BAE Systems share price is heading lower Monday, following reports the UK defence giant is set to announce over 1,000 jobs cuts, later this week.
According to Sky News, who cited sources close to the situation, the firm’s Warton plant in Lancashire, north west England will bear the brunt of the job losses. There are expected to be job cuts elsewhere in the UK, too.
BAE Systems is the UK’s biggest manufacturer of arms, including fighter jets, missile launchers and cyber security systems. It currently employs some 34,600 in the UK. It’s global workforce totals around 80,000.
It’s understood the expected job cuts announcement isn’t related to Brexit. Rather, BAE Systems are reported to be axing workers due to a further slowdown in production of the company’s Eurofighter, Typhoon fighter aircraft.
Following a significant order for the aircraft from Qatar, BAE Systems is also said to be awaiting another large order from Saudi Arabia. However, the timing of that is as yet unknown, hence the planned slowdown in production.
The job cuts will likely be announced by chief executive Charles Woodburn, who took the role at BAE Systems just three months ago. Back in August, Woodburn said the company would need to monitor it’s Eurofighter production “very carefully”.
BAE Systems shares opened higher Monday, before quickly sliding to levels below Friday’s close.
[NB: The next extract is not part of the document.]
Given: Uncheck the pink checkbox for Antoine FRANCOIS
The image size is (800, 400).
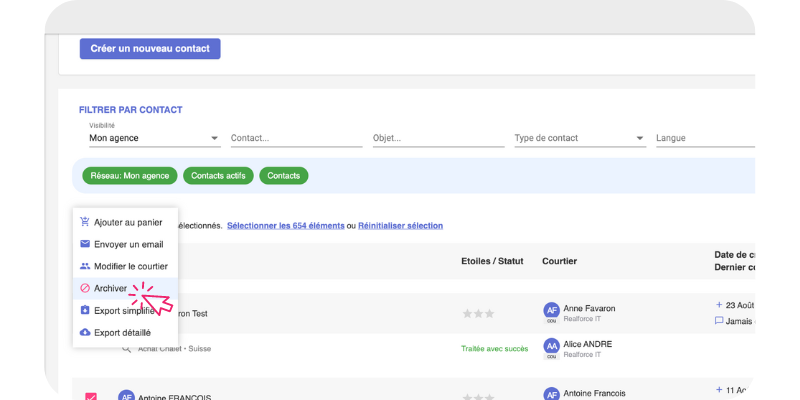Looking at the screenshot, I should click(91, 396).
While the Sky News report suggested the job cuts announcement was due Tuesday, there is also a possibility it will be brought forward to later Monday. And, in a comment to the UK’s Independent Newspaper, a BAE Systems spokesperson said:
“If and when there are any changes proposed we are committed to communicating with our employees and their representatives first”.
The news also follows a press release from the defence firm Friday, that jobs in Portsmouth had been safeguarded thanks to the extension of a Royal Navy contract. BAE Systems is now responsible for the maintenance and support of the HMS Queen Elizabeth and HMS Prince of Wales carriers.